In healthcare data research, accuracy and completeness are paramount. Researchers and analysts need to know that the data they rely on is not only comprehensive but also trustworthy. At Veritas Data Research, we understand that over-cleaning data before delivery can unintentionally filter out valuable, unique record information. 

That’s why our approach is different: we deliver all sourced records to give our customers the flexibility to apply their own downstream cleaning and consolidation methodologies, preserving flexibility for each use case and maximum transparency for users about how data is transformed prior to inclusion in analytics.  

However, we don’t believe in simply shifting the hard work of data cleaning and curation to our customers. Therefore, as part of our data transparency efforts, each record we deliver includes a confidence score to help users understand how robust the source data behind the record is. These Veritas record confidence scores are a critical tool for ensuring data quality and helping clients make informed decisions about which records to include. 

What does Veritas score mortality records for robustness?  

The Veritas Fact of Death confidence score is a quantitative, dynamic measure of a death record’s accuracy and reliability. This score reflects the quality and integrity of all the underlying sources that contributed to the death record. This score allows our clients to instantly assess the robustness of a record and streamline their data selection process for specific analytic projects. 

How We Calculate Confidence for Death Records 

The mortality confidence score is derived from a sophisticated weighting model based on three principal factors: 

  1. Source Type: This variable refers to the origin of the source records. Sources are not all created equally. We classify them based on their proximity to ‘gold standard’ records, which are typically those closely aligned with government-sourced death reports (e.g., Social Security Administration (SSA) or state databases). Lower-weighted sources include interment sites, memorial sites, obituaries, or funeral home notifications. 
  1. Diversity of Sources: This variable measures the variety of source types contributing to a record. A record supported by a combination of high-reliability government data and corroborating memorial or funeral home data will generally receive a higher confidence score than a record supported by only one type of source. 
  1. Source Count: This variable represents the raw number of contributing sources per record. While a high count is beneficial, the weighting model ensures that the quality and diversity of the sources are prioritized over just the sheer number. 

Our proprietary system dynamically weights sources based on their demonstrated correlation and alignment with government-sourced data. This continuous re-alignment ensures that the mortality confidence score remains robust, evidence-based, and highly reliable for research and operational applications. 

Managing Variations: The Likely Duplicate Indicator 

In the world of complex, real-world data, variations are inevitable. Potential duplicate records occur when minor differences are reported by the underlying sources for a person’s death. 

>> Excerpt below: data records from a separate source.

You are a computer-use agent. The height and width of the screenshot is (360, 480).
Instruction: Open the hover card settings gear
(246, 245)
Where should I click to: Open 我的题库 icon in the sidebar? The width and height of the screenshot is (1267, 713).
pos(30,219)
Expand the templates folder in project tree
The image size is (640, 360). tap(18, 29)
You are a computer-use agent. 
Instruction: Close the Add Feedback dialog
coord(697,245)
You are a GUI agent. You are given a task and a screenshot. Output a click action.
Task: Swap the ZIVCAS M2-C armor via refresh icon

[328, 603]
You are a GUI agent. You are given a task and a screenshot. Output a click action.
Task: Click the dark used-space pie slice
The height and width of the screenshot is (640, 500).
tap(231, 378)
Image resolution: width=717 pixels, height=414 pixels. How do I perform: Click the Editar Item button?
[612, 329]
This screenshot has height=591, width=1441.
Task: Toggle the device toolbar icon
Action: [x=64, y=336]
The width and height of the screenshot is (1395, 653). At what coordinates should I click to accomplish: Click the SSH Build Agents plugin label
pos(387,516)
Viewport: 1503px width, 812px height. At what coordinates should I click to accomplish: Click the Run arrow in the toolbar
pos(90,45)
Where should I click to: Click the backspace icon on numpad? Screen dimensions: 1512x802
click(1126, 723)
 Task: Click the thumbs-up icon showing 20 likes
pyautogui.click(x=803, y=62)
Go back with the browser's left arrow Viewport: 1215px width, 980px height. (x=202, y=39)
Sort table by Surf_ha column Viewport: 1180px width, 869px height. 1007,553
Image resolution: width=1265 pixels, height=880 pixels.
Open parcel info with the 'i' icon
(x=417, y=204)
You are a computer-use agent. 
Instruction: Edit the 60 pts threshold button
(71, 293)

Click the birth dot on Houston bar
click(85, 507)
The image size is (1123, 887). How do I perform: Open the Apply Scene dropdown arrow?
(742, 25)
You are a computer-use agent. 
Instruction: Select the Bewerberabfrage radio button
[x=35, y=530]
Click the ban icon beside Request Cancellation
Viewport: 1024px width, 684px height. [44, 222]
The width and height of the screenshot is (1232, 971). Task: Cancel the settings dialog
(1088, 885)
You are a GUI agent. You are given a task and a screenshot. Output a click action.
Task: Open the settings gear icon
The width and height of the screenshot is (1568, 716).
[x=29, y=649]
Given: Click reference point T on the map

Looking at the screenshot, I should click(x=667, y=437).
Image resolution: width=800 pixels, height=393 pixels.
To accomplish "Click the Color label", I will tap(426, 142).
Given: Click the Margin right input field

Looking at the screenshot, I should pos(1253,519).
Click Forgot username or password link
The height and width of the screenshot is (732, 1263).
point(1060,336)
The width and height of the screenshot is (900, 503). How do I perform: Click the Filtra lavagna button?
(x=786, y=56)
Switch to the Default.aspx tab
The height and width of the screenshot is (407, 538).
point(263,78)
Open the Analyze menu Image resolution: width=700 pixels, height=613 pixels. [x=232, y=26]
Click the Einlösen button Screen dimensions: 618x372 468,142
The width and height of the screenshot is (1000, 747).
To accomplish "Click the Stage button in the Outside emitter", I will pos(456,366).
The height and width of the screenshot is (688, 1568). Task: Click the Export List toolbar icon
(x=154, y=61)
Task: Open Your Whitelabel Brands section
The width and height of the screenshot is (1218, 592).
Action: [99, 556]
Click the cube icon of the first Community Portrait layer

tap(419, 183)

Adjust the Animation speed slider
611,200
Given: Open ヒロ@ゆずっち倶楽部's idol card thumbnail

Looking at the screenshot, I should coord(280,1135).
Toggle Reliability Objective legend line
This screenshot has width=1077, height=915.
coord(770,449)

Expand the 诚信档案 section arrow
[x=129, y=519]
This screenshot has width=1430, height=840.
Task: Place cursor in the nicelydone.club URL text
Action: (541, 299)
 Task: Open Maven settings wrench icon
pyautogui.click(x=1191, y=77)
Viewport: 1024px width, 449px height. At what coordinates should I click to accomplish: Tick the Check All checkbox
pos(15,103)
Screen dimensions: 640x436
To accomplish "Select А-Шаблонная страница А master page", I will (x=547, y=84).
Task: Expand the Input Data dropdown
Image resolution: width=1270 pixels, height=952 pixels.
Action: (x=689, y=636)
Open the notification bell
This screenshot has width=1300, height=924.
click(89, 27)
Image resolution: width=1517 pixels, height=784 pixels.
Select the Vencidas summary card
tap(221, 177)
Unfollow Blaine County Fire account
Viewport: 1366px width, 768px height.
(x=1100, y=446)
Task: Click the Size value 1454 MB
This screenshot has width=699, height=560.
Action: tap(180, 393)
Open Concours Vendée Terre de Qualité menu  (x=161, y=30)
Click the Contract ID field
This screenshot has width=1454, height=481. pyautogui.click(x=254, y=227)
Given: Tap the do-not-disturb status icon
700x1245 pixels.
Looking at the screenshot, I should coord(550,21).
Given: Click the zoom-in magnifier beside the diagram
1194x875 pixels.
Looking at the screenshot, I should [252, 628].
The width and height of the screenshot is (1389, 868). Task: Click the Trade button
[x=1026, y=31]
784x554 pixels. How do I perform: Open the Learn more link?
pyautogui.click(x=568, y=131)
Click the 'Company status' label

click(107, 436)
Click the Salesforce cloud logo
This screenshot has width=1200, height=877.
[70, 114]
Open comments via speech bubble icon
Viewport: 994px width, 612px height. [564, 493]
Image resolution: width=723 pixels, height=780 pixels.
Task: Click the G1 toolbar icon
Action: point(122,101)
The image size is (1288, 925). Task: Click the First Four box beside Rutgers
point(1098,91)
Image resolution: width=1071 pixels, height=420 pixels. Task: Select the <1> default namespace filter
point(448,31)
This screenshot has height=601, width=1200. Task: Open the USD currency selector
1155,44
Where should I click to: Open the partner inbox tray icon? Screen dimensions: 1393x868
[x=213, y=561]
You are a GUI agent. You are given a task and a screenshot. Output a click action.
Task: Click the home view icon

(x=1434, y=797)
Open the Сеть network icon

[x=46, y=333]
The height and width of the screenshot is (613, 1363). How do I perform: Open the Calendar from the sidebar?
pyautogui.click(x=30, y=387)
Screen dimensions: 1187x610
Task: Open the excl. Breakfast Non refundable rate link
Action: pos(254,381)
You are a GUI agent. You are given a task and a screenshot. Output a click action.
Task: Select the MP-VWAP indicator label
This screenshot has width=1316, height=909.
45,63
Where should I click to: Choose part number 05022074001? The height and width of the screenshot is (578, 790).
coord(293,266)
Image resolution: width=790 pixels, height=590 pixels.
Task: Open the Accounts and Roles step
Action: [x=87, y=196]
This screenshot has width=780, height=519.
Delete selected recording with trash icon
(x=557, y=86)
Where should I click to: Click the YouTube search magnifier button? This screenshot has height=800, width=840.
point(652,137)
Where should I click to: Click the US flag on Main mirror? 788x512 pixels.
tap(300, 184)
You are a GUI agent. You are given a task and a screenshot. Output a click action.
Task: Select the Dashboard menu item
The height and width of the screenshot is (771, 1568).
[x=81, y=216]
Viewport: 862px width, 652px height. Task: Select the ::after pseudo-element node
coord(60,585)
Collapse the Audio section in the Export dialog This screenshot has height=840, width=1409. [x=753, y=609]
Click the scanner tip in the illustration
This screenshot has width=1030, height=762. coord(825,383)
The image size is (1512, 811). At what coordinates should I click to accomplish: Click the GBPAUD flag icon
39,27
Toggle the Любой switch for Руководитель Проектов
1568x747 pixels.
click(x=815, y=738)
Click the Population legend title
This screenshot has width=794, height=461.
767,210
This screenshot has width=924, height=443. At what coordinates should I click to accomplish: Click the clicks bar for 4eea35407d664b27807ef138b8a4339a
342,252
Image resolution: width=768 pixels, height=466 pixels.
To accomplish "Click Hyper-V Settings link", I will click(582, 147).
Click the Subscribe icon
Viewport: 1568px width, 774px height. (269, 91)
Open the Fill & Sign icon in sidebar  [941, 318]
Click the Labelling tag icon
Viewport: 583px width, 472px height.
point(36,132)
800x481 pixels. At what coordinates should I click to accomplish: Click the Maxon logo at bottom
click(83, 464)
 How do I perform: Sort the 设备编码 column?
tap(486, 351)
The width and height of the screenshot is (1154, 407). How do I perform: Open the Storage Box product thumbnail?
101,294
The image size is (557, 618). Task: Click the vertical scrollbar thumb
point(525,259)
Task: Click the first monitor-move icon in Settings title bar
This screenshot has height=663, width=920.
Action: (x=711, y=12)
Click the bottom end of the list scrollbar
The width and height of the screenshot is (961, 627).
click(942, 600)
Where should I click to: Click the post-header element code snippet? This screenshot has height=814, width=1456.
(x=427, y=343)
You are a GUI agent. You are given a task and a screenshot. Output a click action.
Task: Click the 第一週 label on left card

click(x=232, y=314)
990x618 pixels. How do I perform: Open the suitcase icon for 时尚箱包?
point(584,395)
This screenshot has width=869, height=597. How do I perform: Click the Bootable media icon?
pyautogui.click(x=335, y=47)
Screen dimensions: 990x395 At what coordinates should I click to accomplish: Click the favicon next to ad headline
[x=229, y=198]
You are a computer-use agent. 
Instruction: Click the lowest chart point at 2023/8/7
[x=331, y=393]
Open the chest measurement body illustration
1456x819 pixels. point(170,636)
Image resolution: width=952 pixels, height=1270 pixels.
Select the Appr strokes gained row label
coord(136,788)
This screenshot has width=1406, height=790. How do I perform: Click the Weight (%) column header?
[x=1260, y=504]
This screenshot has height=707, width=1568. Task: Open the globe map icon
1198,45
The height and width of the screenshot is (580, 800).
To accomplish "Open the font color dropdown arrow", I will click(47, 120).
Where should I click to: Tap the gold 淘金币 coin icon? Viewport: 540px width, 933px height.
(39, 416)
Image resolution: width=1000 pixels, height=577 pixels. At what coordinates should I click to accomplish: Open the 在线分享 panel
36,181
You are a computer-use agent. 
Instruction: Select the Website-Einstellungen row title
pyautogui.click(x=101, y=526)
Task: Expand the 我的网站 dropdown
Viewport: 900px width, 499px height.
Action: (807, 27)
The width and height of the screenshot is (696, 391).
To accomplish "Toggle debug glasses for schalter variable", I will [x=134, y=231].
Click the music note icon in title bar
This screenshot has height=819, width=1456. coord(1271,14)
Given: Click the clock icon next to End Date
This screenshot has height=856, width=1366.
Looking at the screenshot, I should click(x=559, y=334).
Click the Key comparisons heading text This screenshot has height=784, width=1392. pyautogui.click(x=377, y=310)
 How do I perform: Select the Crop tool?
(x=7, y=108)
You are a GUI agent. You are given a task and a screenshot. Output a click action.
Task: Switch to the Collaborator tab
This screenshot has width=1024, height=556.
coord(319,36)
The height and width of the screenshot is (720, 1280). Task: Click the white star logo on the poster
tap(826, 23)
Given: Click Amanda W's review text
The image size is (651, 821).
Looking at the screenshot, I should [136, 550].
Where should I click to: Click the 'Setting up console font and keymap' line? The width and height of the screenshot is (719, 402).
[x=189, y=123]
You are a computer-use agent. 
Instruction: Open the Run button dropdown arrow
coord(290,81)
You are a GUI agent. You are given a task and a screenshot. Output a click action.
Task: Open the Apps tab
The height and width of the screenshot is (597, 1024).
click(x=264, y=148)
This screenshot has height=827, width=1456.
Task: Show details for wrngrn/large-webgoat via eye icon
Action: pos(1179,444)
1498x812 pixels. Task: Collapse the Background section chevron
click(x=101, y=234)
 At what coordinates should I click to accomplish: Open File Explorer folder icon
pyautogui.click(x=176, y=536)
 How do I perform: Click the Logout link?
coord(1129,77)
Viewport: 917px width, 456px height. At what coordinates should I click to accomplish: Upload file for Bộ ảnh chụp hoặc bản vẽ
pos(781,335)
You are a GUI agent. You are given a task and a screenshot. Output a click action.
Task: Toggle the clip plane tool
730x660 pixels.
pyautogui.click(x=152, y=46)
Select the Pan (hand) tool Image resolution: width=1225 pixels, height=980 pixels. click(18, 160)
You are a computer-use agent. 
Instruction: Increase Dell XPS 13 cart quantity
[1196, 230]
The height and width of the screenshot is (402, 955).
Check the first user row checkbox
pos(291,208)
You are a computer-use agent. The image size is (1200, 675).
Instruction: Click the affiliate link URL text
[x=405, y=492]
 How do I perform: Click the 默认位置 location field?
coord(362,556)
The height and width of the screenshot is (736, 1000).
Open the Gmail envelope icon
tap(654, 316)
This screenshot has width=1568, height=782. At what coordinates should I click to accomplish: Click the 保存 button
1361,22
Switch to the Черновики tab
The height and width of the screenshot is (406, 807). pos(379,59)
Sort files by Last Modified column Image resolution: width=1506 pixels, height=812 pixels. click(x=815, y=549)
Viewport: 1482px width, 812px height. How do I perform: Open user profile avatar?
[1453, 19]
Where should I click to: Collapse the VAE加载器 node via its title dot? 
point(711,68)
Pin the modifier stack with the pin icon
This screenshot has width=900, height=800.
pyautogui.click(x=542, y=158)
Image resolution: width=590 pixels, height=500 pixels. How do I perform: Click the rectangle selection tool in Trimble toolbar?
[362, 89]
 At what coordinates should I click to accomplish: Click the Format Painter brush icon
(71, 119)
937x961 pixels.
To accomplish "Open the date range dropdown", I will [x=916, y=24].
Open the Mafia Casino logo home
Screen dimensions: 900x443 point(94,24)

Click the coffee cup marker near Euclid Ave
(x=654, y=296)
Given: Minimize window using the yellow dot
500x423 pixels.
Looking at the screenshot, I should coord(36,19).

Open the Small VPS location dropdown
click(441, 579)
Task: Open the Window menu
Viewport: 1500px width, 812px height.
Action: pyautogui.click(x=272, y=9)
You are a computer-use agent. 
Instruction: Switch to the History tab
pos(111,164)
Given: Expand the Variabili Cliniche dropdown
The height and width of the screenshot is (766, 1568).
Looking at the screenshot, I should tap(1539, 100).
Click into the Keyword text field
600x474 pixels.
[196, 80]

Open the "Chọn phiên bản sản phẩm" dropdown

Veritas assigns a unique traceability number to each unique deceased individual based on four key attributes: first name, last name, date of birth, and date of death, and when all of these attributes match in the underlying sources, they will be consolidated into one death record. However, when one of those four attributes differs (e.g. an obituary reports death on January 5th, but the SSA reports it as January 6th), Veritas will create two unique records so that our users have full transparency to the underlying death data. However, many users will rightly believe that it is acceptable to consolidate these similar records as they most likely represent the same person. To facilitate this process, Veritas includes a Likely Duplicate Indicator for records of this type. This flag is appended to each potential duplicate, and points the user back to the anchor record that Veritas believes is the best to use. This anchor record is selected by the system by choosing the likely duplicate record with the highest confidence score. 

Transparent Data You Can Trust, for Research You Can Stand Behind  

The Likely Duplicate Indicator works alongside the confidence score to highlight records that possess variations in key underlying attributes, suggesting they may represent the same individual. This dual approach provides a holistic view: 

  • The confidence score tells you how reliable the record is 
  • The Likely Duplicate Indicator tells you how unique the record is 

This system puts the control into the hands of the user, allowing them to make nuanced decisions on record matching and de-duplication, ensuring they don’t prematurely discard a potentially critical piece of data. 

The Veritas mortality confidence score is more than just a number; it is our commitment to data integrity and the engine of operational efficiency for our partners. By providing this transparent, weighted measure, we allow data scientists to focus their resources on analysis and workflow integration rather than on preliminary data scrubbing, leading directly to improved operational efficiency and more confident research outcomes.